» **Exercise objective**
For the full listing below, write out each entry exactly and exclude the images.

» **Data for review**
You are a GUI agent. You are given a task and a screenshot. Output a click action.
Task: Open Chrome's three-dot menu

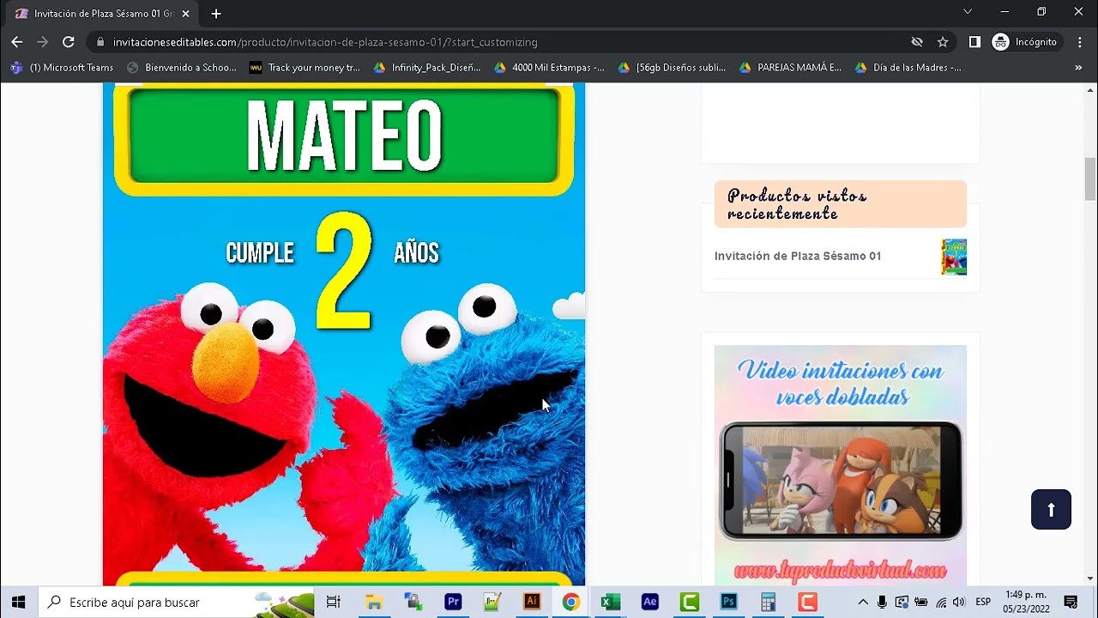tap(1079, 41)
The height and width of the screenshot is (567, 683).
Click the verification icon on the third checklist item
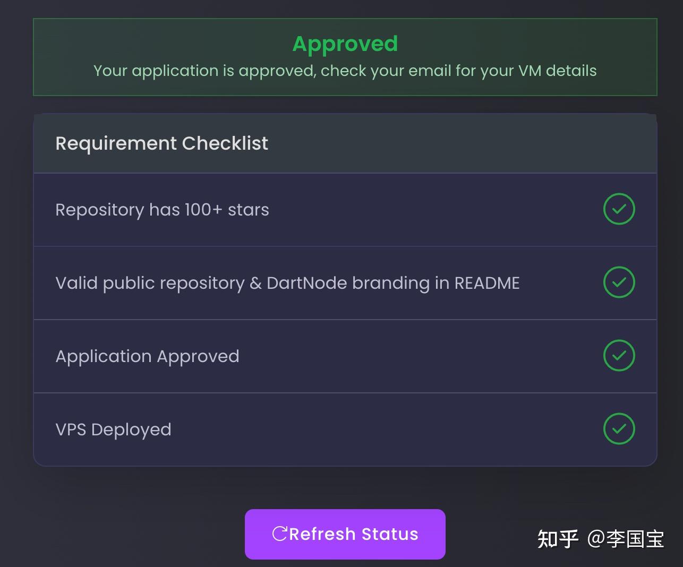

» **Solution**
You are a GUI agent. You are given a task and a screenshot. Output a click action.
Task: Open Chrome's three-dot menu

tap(1079, 41)
The height and width of the screenshot is (567, 683).
Click the verification icon on the third checklist item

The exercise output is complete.